** Begin Document passage **

Hitchens had a reputation for being an internationalist. Yet someone who gets excited by mass murder—and then invokes that excitement, to a waiting audience, as an explanation of his support for mass murder—is not an internationalist. He is a narcissist, the most provincial spirit of all.

Hitchens was obviously more urbane and well-written than the average neocon faux-warrior, but he was also often more vindictive and barbaric about his war cheerleading. One of the only writers with the courage to provide the full picture of Hitchens upon his death was Gawker‘s John Cook, who — in an extremely well-written and poignant obituary – detailed Hitchens’ vehement, unapologetic passion for the attack on Iraq and his dismissive indifference to the mass human suffering it caused, accompanied by petty contempt for those who objected (he denounced the Dixie Chicks as being “sluts” and “fucking fat slags” for the crime of mildly disparaging the Commander-in-Chief). As Cook put it: “it must not be forgotten in mourning him that he got the single most consequential decision in his life horrifically, petulantly wrong”; indeed: “People make mistakes. What’s horrible about Hitchens’ ardor for the invasion of Iraq is that he clung to it long after it became clear that a grotesque error had been made.”

** End Document passage **
** Begin Information shown **

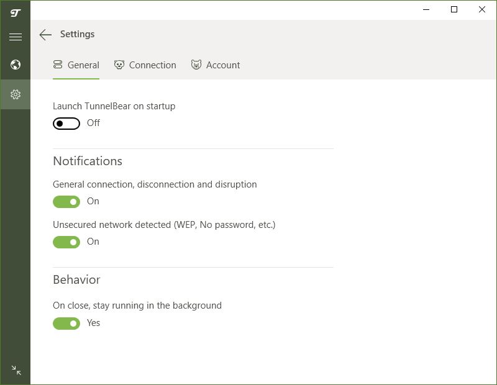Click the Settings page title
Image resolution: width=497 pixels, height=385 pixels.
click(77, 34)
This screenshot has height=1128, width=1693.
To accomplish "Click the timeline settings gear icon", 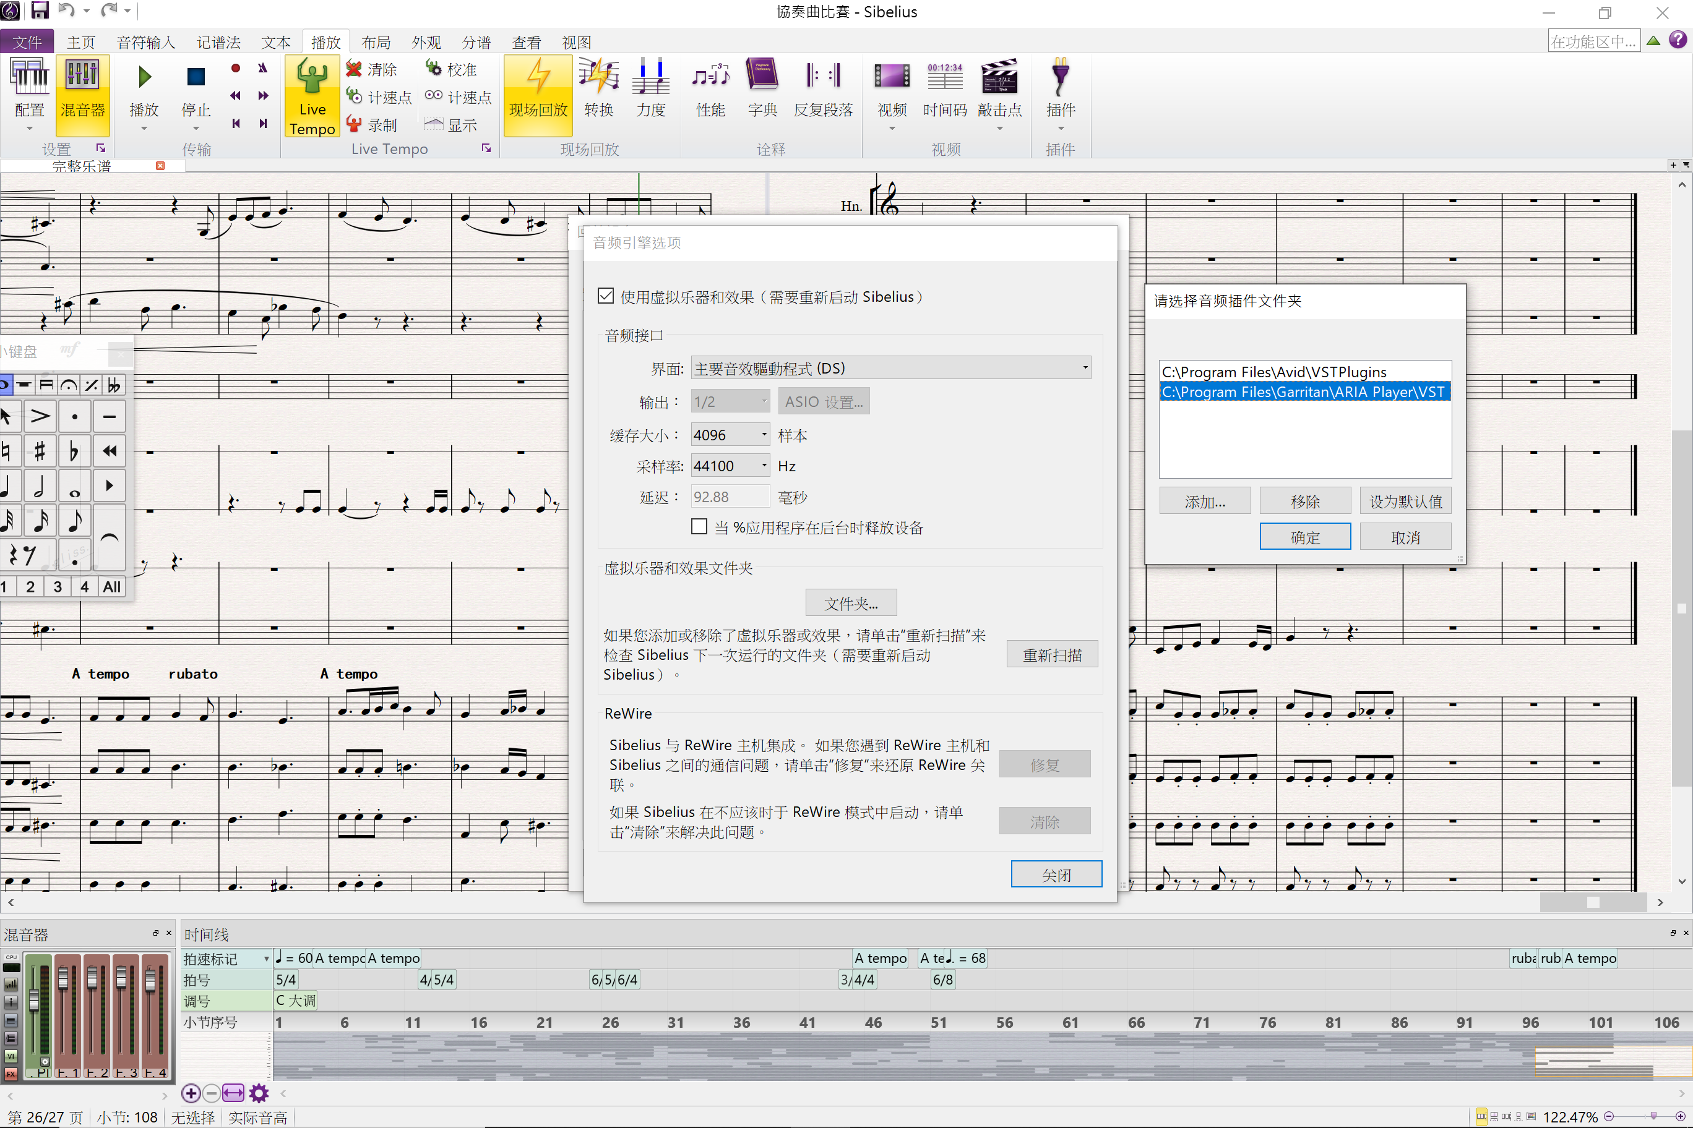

** End Information shown **

**Jobs**
a - Translate this sentence from the passage about Hitchens into Spanish: "He is a narcissist, the most provincial spirit of all."
b - From the passage about Hitchens, reproduce everything from "Hitchens had a" down to "spirit of all.".

**Responses in order**
a - Es un narcisista, el espíritu más provinciano de todos.

b -
Hitchens had a reputation for being an internationalist. Yet someone who gets excited by mass murder—and then invokes that excitement, to a waiting audience, as an explanation of his support for mass murder—is not an internationalist. He is a narcissist, the most provincial spirit of all.